(Records of locating words and elements)
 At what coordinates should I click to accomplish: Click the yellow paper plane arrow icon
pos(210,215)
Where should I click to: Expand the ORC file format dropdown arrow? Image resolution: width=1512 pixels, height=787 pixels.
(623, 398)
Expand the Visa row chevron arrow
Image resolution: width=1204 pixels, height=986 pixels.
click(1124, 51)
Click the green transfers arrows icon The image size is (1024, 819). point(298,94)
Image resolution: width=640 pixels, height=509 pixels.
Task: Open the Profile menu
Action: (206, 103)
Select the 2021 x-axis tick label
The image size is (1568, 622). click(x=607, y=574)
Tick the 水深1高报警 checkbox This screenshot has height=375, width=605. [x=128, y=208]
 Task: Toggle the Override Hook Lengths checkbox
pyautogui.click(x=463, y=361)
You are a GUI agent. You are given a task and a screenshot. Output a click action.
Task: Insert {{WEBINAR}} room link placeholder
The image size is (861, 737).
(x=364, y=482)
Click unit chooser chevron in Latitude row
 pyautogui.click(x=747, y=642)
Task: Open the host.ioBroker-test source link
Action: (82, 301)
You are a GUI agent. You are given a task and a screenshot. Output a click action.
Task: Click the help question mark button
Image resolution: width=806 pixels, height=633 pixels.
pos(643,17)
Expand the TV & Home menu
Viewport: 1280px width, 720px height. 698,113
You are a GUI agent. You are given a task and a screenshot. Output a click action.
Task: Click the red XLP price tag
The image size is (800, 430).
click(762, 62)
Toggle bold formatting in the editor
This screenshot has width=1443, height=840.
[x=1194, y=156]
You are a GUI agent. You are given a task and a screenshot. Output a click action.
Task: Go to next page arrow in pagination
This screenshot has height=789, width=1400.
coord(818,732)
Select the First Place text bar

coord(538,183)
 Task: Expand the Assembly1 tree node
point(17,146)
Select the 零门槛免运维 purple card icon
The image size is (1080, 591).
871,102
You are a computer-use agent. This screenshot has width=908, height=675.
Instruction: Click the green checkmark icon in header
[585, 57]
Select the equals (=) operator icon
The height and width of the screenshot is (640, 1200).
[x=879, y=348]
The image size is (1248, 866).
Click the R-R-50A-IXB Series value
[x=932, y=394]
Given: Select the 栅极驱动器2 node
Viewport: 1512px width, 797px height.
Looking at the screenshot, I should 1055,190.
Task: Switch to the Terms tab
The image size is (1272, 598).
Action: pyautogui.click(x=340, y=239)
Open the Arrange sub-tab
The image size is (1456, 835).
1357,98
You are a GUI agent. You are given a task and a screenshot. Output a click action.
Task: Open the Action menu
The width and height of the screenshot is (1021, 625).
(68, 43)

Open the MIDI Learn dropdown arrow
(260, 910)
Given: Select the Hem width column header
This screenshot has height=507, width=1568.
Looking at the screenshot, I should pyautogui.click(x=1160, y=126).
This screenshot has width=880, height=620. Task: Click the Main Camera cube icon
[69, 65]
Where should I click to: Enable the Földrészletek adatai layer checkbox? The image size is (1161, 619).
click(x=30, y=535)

◆ PROBLEM REQUIREMENTS:
Please rewrite the material from the line holding "Where should I click to: Enable" through the end of the material, inclusive, leaving the requests unchanged. Scale every coordinate in the answers by 2.6 and round to whole numbers, with halves rounded up.

◆ FINAL ANSWER:
Where should I click to: Enable the Földrészletek adatai layer checkbox? The image size is (1161, 619).
click(x=78, y=1391)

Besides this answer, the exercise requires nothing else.